Katalin Károlyi is a Hungarian mezzo-soprano, noted for singing in Baroque opera, particularly those directed by William Christie. Károlyi has made a number of recordings with Christie's Les Arts Florissants including Médée and La Descente d'Orphée aux Enfers by Marc-Antoine Charpentier on CD and the DVD recording of Il ritorno d'Ulisse in Patria by Claudio Monteverdi.

==Biography==
===Early life===
Katalin Károlyi began her musical studies with the violin before studying singing.

===Career===
She had worked at the Studio Versailles Opéra under the direction of René Jacobs. Then she sang the mass of Igor Stravinsky under the direction of Philippe Herreweghe, works by Debussy and Poulenc with Laurence Equilbey, by Paul Van Nevel and Bernard Tétu or David Robertson.

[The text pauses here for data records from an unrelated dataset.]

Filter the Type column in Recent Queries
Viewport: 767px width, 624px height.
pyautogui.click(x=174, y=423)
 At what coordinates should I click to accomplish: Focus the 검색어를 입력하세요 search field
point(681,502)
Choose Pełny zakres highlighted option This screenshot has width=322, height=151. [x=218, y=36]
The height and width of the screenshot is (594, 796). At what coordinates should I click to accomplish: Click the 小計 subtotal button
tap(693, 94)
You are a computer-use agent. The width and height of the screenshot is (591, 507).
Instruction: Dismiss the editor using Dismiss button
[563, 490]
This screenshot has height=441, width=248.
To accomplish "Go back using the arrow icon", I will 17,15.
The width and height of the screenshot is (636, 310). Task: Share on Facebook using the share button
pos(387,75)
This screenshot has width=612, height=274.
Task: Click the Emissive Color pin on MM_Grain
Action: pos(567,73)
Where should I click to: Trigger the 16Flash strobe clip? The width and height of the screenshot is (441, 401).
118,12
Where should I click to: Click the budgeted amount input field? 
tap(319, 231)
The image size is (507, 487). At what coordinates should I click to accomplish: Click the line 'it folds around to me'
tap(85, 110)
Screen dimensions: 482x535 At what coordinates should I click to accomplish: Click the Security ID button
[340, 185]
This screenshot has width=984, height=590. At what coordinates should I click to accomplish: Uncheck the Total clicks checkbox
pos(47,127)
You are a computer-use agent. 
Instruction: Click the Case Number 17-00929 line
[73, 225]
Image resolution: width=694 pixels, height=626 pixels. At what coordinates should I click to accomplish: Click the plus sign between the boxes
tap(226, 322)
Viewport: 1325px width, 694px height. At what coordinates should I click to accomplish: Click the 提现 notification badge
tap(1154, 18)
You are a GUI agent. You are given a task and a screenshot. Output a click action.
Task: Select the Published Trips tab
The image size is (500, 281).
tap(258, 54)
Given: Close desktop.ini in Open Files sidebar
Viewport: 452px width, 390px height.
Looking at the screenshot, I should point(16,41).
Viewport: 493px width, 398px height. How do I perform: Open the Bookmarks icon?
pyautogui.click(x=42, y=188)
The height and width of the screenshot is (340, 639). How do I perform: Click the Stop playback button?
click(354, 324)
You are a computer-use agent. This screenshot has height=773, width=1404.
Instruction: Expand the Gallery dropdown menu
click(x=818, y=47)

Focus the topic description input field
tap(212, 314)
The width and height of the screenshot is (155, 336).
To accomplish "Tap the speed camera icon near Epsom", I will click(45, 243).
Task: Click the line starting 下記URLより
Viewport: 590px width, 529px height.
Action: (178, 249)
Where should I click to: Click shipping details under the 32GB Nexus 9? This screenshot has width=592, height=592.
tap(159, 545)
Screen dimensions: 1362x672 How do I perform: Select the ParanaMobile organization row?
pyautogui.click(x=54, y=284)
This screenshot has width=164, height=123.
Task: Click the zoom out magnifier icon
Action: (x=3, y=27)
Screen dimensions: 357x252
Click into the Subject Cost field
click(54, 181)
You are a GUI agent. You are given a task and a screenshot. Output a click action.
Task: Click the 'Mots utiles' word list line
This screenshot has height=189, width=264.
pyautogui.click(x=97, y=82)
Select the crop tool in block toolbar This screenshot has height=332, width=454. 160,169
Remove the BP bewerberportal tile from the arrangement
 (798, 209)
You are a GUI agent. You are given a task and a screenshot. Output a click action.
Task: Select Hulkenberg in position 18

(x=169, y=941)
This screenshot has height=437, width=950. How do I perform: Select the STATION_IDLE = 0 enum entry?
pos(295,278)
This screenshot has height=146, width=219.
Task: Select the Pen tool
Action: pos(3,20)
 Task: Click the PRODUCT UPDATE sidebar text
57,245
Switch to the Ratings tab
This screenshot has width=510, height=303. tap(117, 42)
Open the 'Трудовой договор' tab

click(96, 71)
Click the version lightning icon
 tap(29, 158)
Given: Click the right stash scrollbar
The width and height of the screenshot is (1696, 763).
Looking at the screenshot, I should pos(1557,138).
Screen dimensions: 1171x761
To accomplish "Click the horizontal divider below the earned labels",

She had been singing baroque operas The Return of Ulysses to his Homeland at the Opéra-Comique in Paris under the direction of William Christie then at the Aix-en-Provence Festival in July 2002.

In 2000, she was dedicatee with the percussion group Amadinda of the work of György Ligeti Síppal, dobbal, nádihegedűvel, cycle of melodies on poems by Sándor Weöres, for mezzo-soprano and percussion quartet.